In today’s media, people who are considered great are called goats, the “Greatest of All Time.” There’s a quarterback, whose name we do not speak in church, he’s older than dirt and still throwing touchdown passes, he’s often called the GOAT. This is greatness defined by the world. But what does it mean to be great in the Kingdom of Heaven, to be great in God’s eyes? For this question about greatness, Jesus gives a most unique answer.
 
James and John were brothers. Their nickname was “the Sons of thunder.” They were passionate followers of Jesus, and they wanted to share in the future greatness of Jesus. James and John wanted to sit with Jesus when he arrived in his glory. They want to be great in the Kingdom where Jesus is the ruler. But they clearly didn’t know what that means. Jesus offers them a path to greatness, but it is a very different path than the one they had in mind. He called his disciples together and said to them, “Whoever wishes to become great among you must be your servant, and whoever wishes to be first among you must be slave of all. For the Son of Man came not to be served but to serve, and to give his life as a ransom for many.” 
 
Serving others, Jesus tells us, is the path to true greatness. And Jesus offers his own life as a model of becoming great by serving. Jesus was, and is, the greatest servant of all time.
 
According to scholars, who may or may not believe in his divinity, Jesus is considered one of the greatest people in history for the way he altered the course of world history. But according to Jesus, his pathway to greatness lies in his service. Jesus not only teaches us this new path to greatness; he lives it: The Son of Man came not to be served but to serve.
 
One title given to Jesus is, the Suffering Servant. This is counter-intuitive and counter cultural, the idea that it is better to serve others, than to be the recipient of service. 
 
Albert Schweitzer was the oldest son of a Lutheran pastor in Germany. He studied theology, and was also a very gifted organist. He wrote a famous book, “The Quest of the Historical Jesus” that made him well known to Christians around the world. 
 
Although Albert was a great theologian and A great organist. At the age of 30, he abruptly decided to change the course of his life. He abandoned his promising career and went to medical school. His passion was to become a Mission Doctor. He went to Africa in order to be a medical missionary. He eventually built a hospital and a leper colony. And in 1952 he was awarded the Nobel Peace Prize for his efforts. 
 
Albert Schweitzer would tell people that he discovered the wonderful secret of the Christian life – that we are called not to be served, but to serve. And that when we live with this desire to serve others, we find happiness, meaning and fulfillment that we cannot get by being served. 
I began this article with one of his famous quotes: “Every person I know who has been truly happy has learned how to serve others.”
 
I know this is a radical idea, and not everyone will embrace it the same way. That’s one of the beauties of Christianity, we practice service in a million ways. It could be parents caring for their children and it can be children doing good things for their parents. These are two of a million possibilities.
 
Here at Faith, our community outreach revolves around different ways of serving people. We’re helping to plan and serve the Community Harvest Dinner. We have a team of very dedicated and hard working people serving at the Clothing Bank. We collect items for the food pantry at First Lutheran in Ault. We are looking for people to help deliver meals on wheels on Thursdays. As we come together as a congregation to be the body of Christ, we will find old and new ways to be of service to each other, and to our world.
 
Finding your niche at being a servant in the world, this is essential to being a disciple and follower of Jesus. According to Jesus, serving others makes God happy and it will make you a great person.
 
Let us pray. Gracious God, your Son teaches us that there is more to life than simply being served and that we can find peace and happiness when we become servants.  Show us how we can serve the people in our lives. Amen.

- [Input data]:
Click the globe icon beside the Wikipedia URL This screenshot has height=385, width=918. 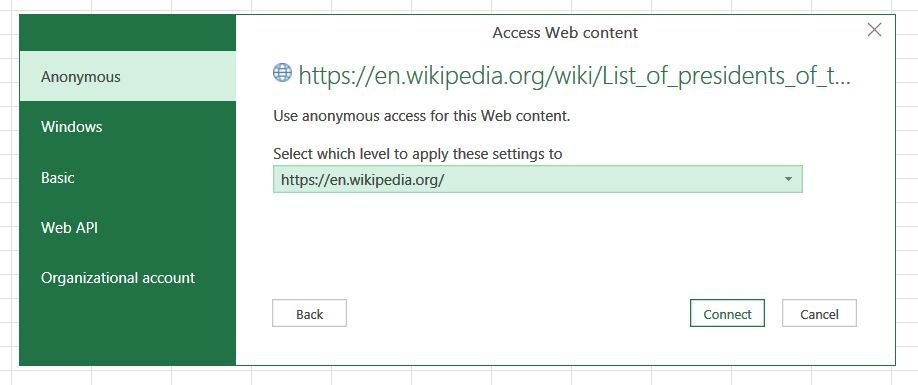(282, 73)
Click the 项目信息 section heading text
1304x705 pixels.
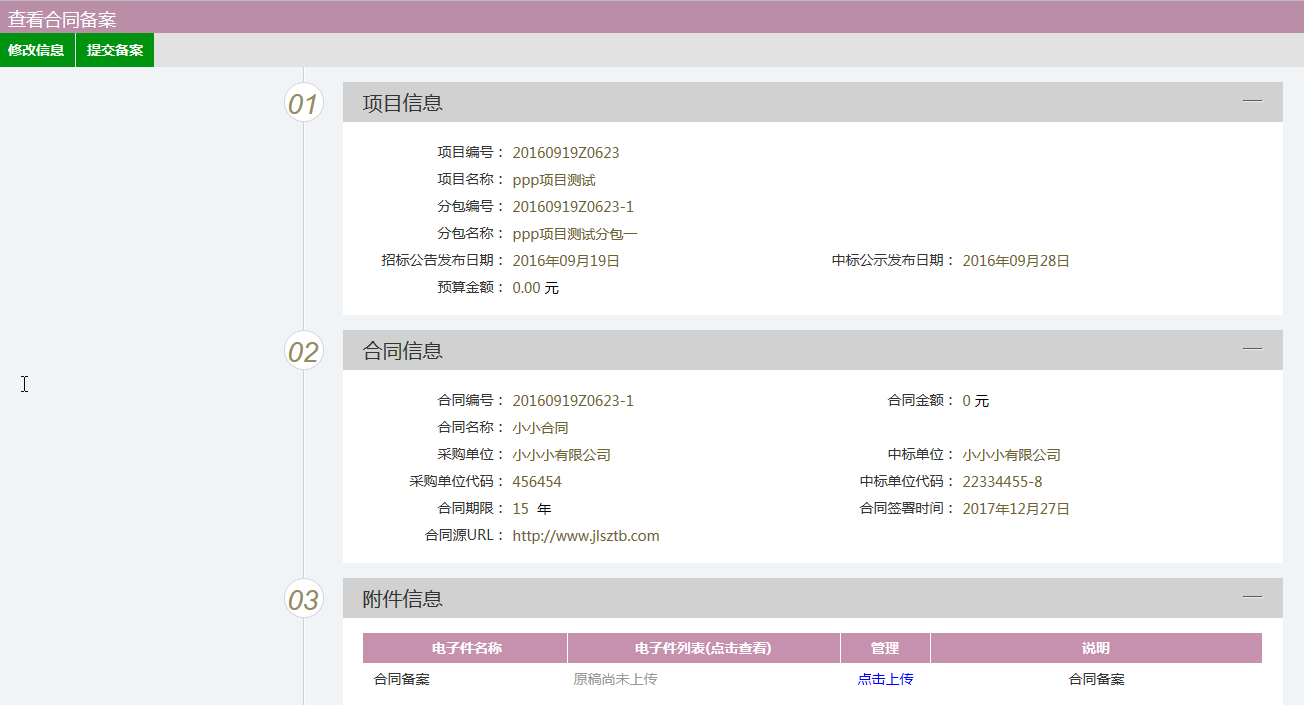[402, 103]
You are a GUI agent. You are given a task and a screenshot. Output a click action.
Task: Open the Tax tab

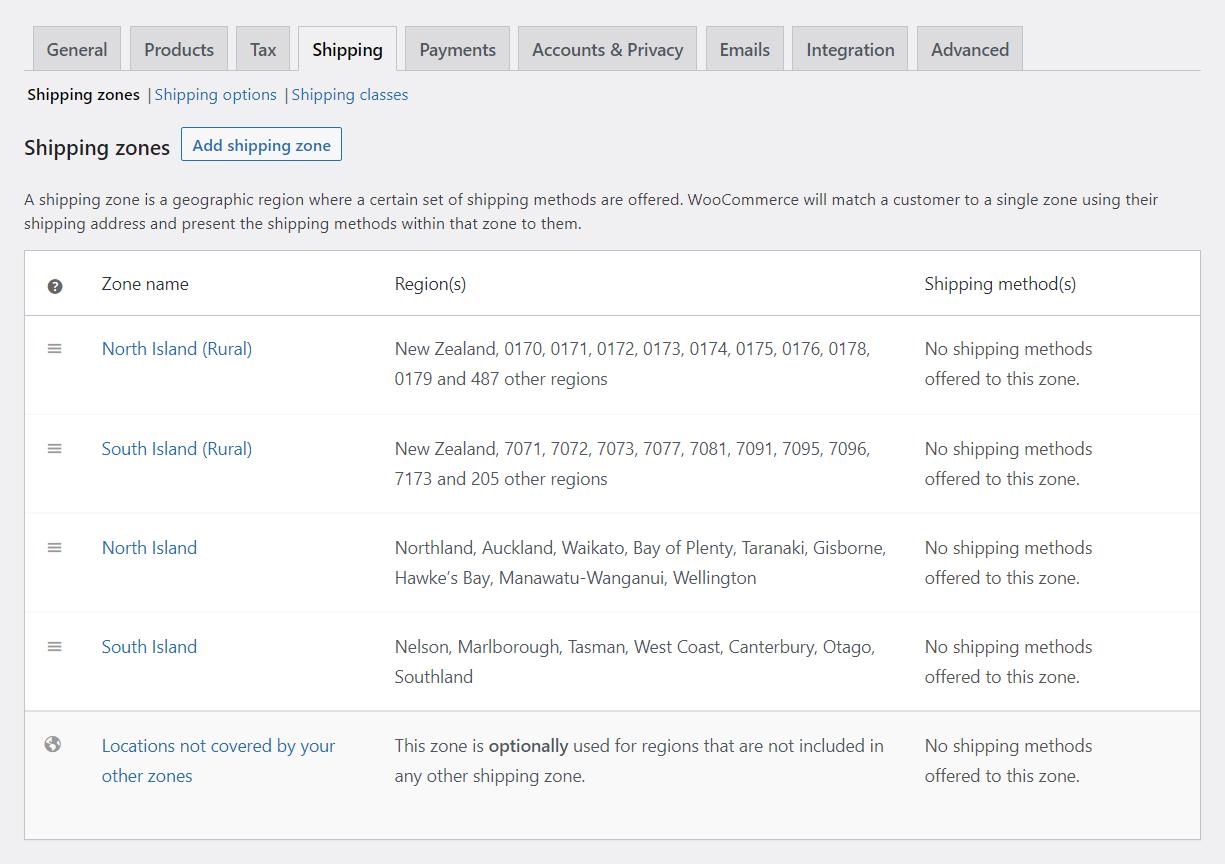[263, 50]
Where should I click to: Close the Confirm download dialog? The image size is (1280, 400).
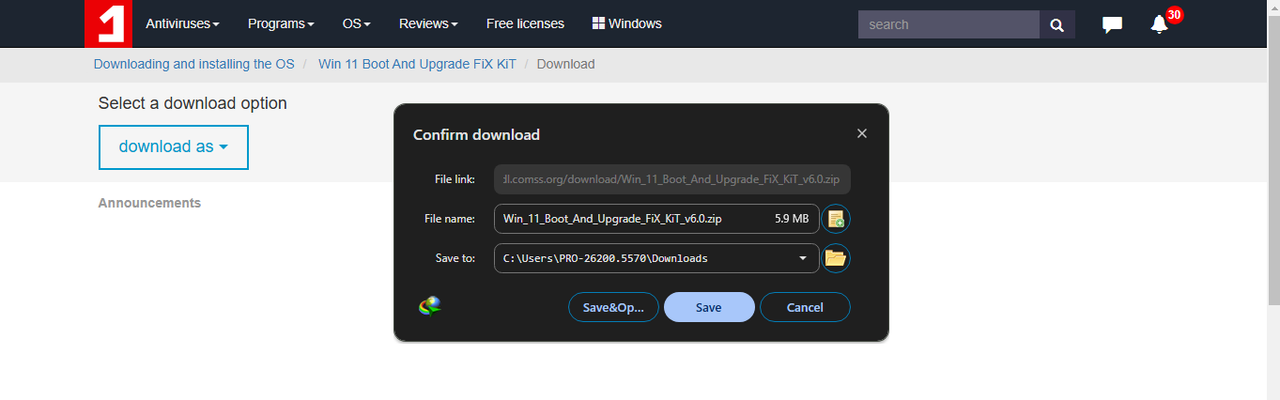tap(862, 133)
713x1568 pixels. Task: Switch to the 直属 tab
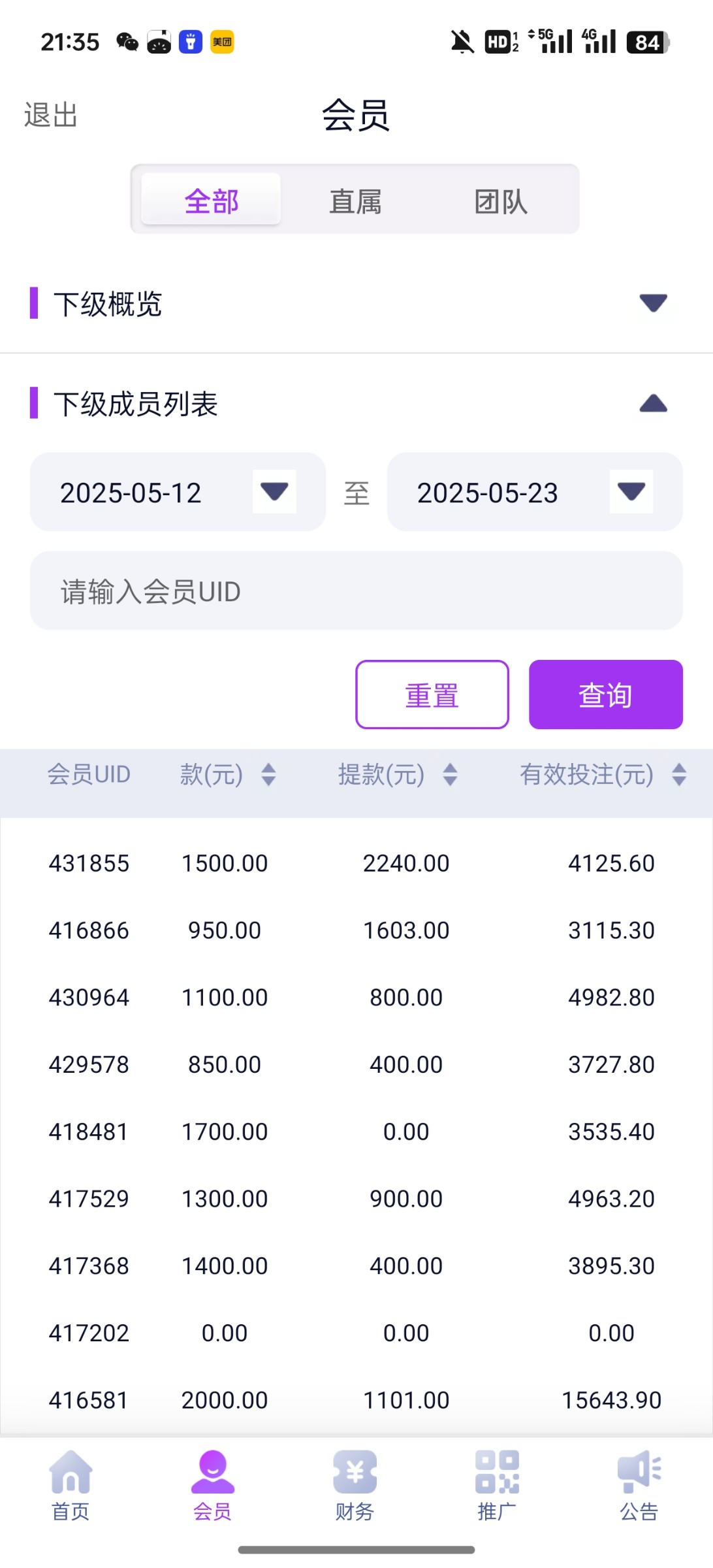point(355,200)
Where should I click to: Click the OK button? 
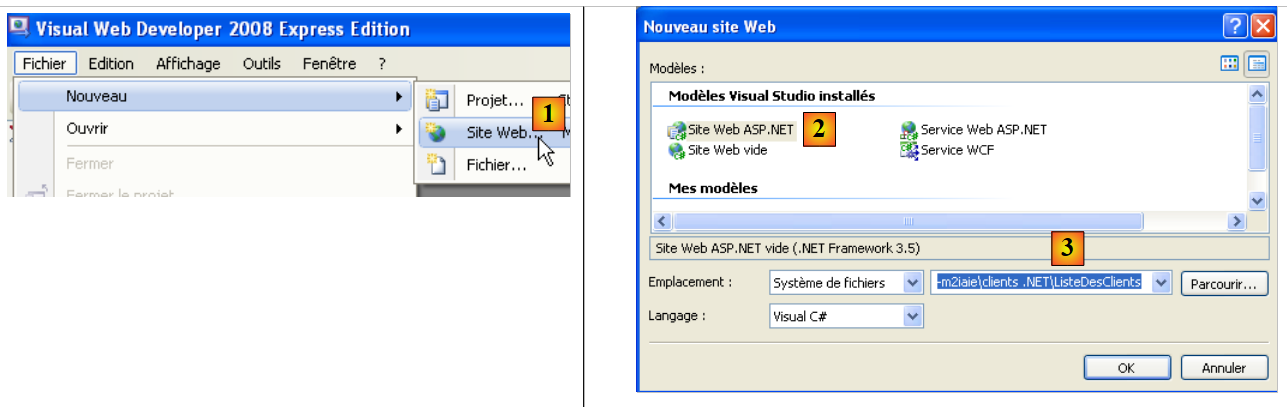(x=1126, y=367)
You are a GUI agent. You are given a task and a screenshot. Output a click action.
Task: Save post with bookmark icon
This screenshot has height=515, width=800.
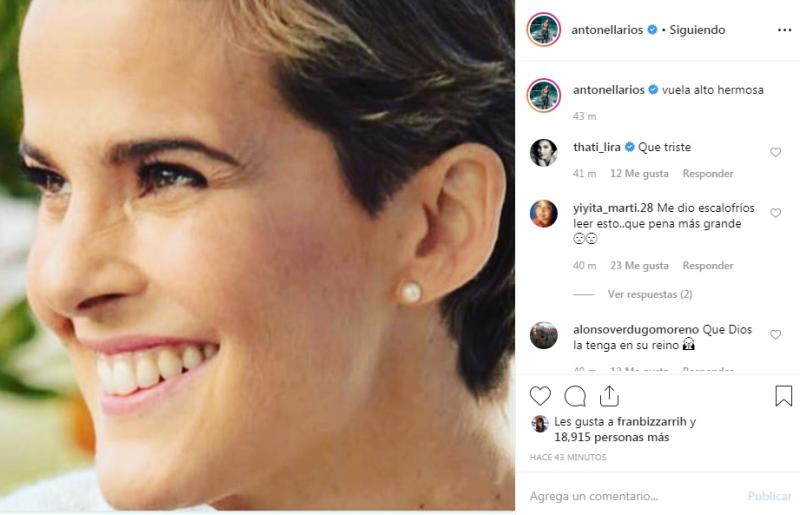click(x=783, y=396)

- [Prompt]: List every community outreach activity that the article above on greatness through service names for Faith.

- [Result for this exercise]:
- Helping to plan and serve the Community Harvest Dinner
- Serving at the Clothing Bank
- Collecting items for the food pantry at First Lutheran in Ault
- Delivering meals on wheels on Thursdays